> _Exercise prompt_: From the line containing "Image resolution: width=1320" through the last line of the entries below, print each line exactly. Pictures stay out.

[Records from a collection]
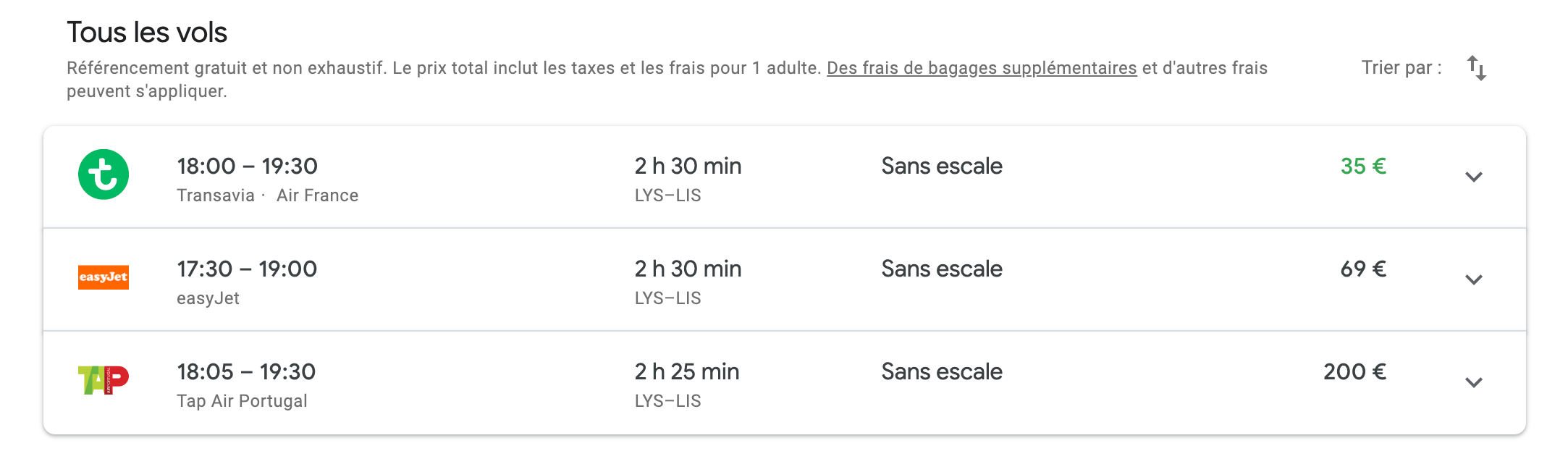Screen dimensions: 1568x459
Task: Click the Transavia green logo icon
Action: [104, 174]
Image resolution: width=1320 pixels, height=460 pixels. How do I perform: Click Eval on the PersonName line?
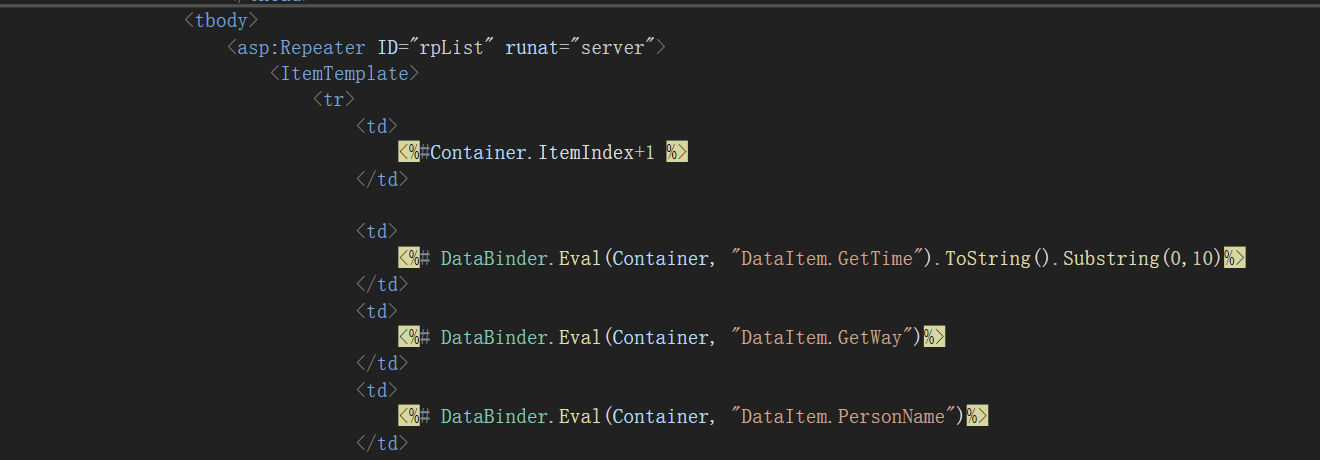[x=579, y=416]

> _Result of the exercise_:
Image resolution: width=1320 pixels, height=460 pixels. How do I perform: Click Eval on the PersonName line?
[x=579, y=416]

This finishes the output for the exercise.